** Begin **
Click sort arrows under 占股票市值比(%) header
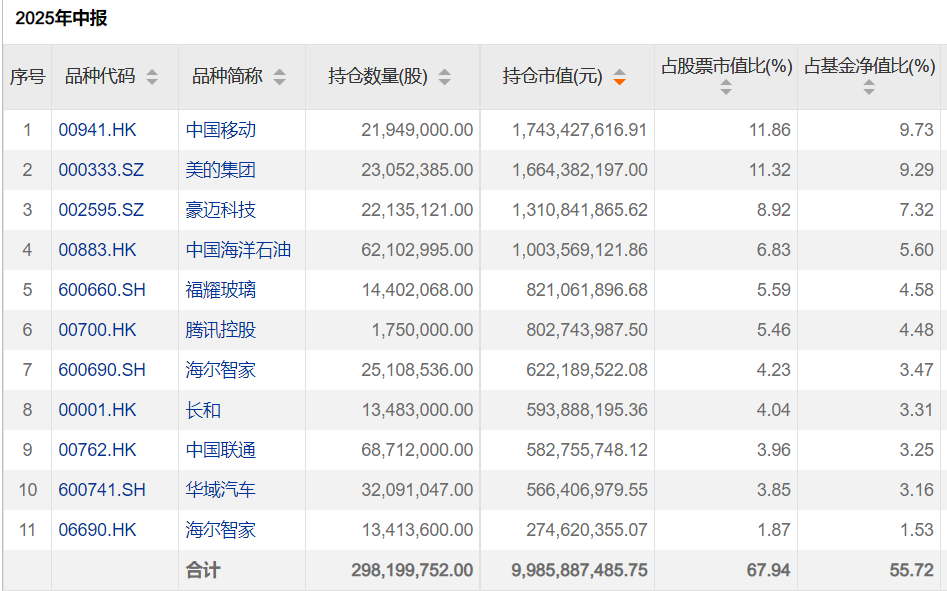Screen dimensions: 947x591 click(726, 89)
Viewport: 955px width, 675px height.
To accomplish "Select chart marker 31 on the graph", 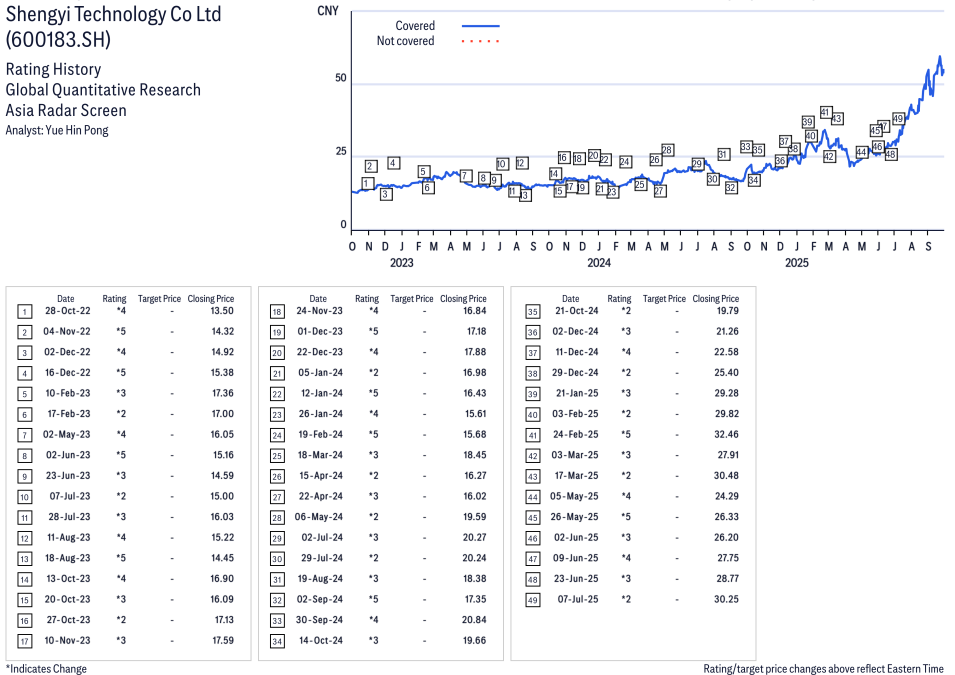I will pos(723,155).
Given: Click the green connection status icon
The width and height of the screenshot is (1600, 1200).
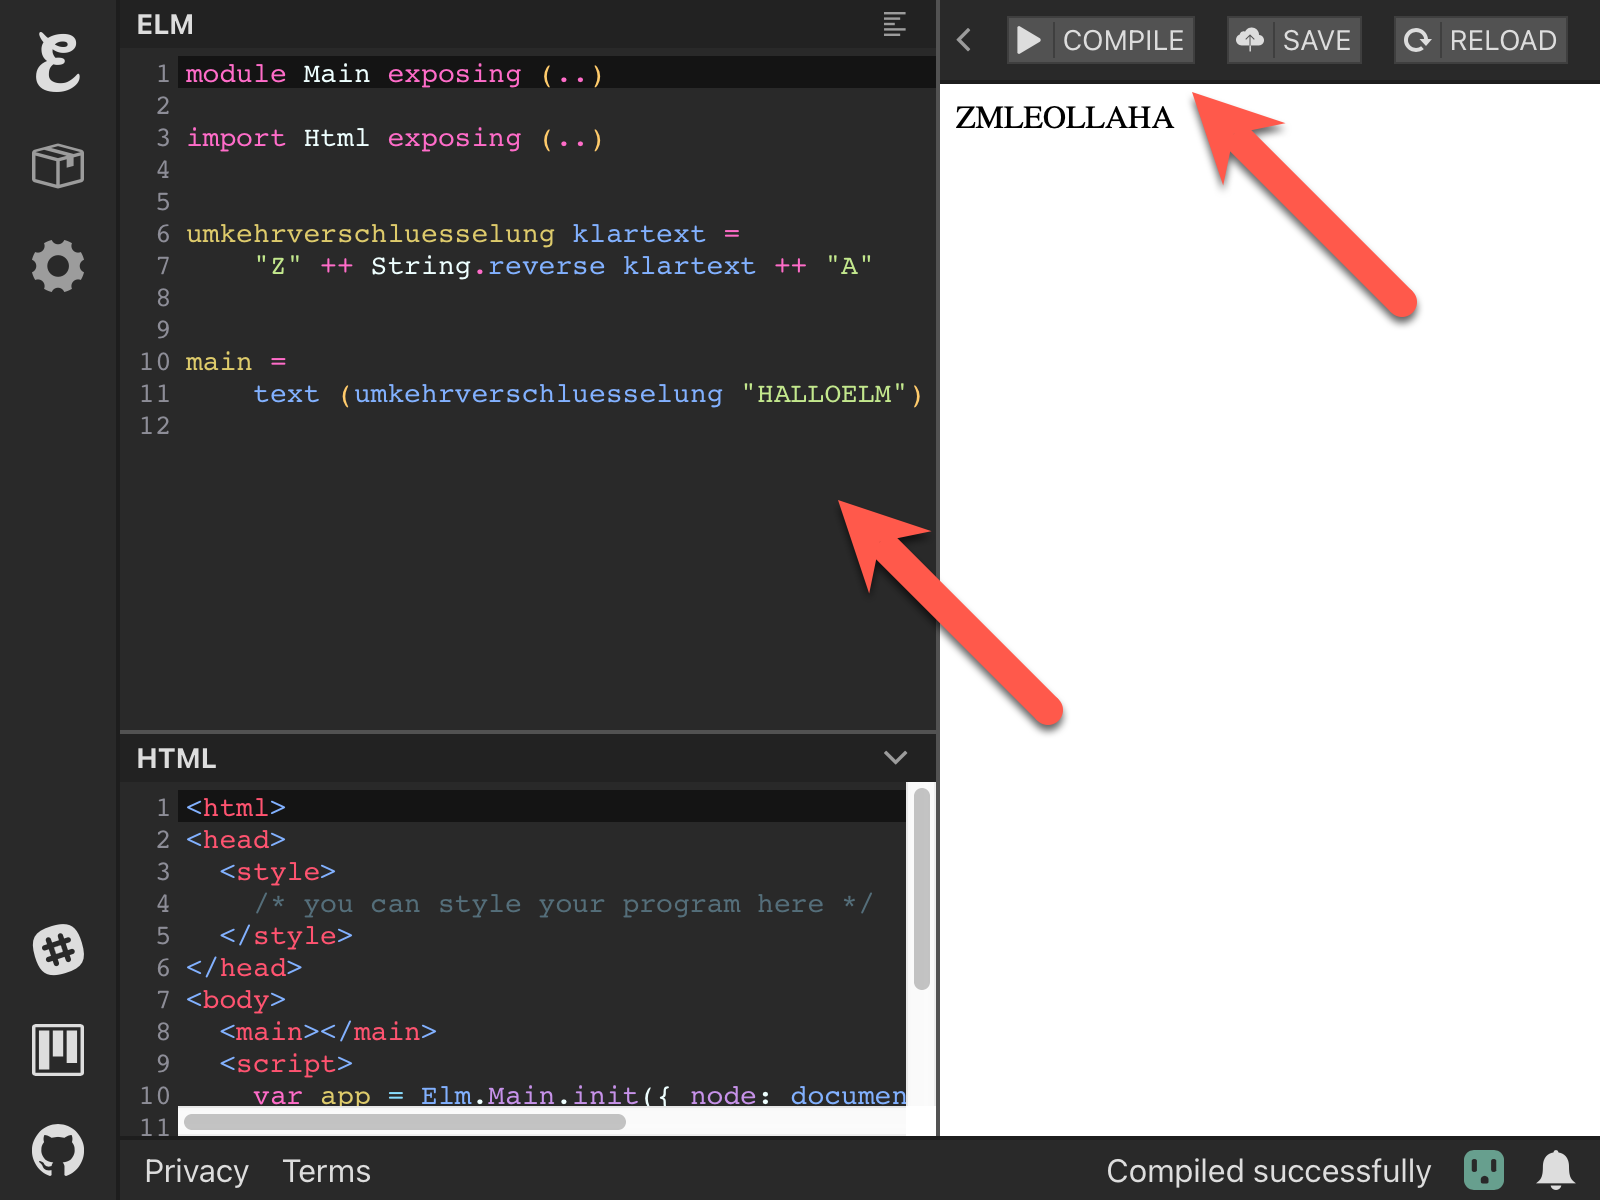Looking at the screenshot, I should click(x=1484, y=1170).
** End **
_TO BE DONE_.
Format the lines above, from the one containing "Given: Click the green connection status icon" through the last line of the items, as a numbered list with both ends included and blank lines left out. Leave out the pictures.

_EXERCISE RESULT_.
1. Given: Click the green connection status icon
2. The width and height of the screenshot is (1600, 1200).
3. Looking at the screenshot, I should click(x=1484, y=1170).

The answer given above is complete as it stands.